Greek Street’s newest venue seeks to blend cocktails with upmarket pub-grub. The Liquorist sits where The Living Room was, both being owned by Stonegate Pub Company, and their shared heritage is obvious to those who have ever been to any of The Living Room’s venues – which it mirrors in décor and ambience.
Initial impressions are it’s more than an average gastropub. There’s a cosy and chic atmosphere. I suppose the word that best describes it is ‘vintage’ – taking the most stylish things from the past and mixing them with the utility of the present. However, it manages to avoid the dreaded ‘hipster’ label, as the food and drinks they sell are grounded in tradition rather than pomposity, serving the forever-popular steaks and burgers, but with plenty to choose from otherwise.
The staff were friendly and efficient. Nobody who walked in had to wait more than a few minutes for a drink order, and food was served quickly, politely and without fuss.
Prices range from between around £4-8 for starters, and anywhere from £10-25 for mains – the latter representing a 16oz T-Bone steak.
To start I had prawns in tempura batter, served with a salad garnish and a spicy cocktail sauce.
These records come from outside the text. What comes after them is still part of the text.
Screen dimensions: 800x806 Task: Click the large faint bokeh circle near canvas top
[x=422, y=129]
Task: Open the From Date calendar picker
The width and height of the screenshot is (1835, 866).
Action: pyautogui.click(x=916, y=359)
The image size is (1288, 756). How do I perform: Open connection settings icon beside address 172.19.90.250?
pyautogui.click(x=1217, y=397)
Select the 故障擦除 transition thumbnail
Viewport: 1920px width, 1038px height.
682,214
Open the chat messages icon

They were perfectly crisp on the outside and soft and succulent in the middle.
The cocktail sauce represented a step above a simple prawn cocktail, although seeing all the elements of one on a plate did bring to mind the word that causes the Masterchef judges to cringe – ‘deconstructed’. I didn’t care. It didn’t remain on the plate long enough for me to care.
My dining partner – girlfriend and fellow journo Lauren – had a Portobello mushroom with a blue cheese sauce, again garnished with salad, with the addition of cherry tomatoes. I’m not usually a fan of blue cheese, however the creamy sweetness was a perfect accompaniment for the savoury earthiness of the mushroom.
The portions for both starters were generous, but light enough to whet rather than ruin our appetites (although, as self-confessed ‘foodies’, it would take a lot to fill us).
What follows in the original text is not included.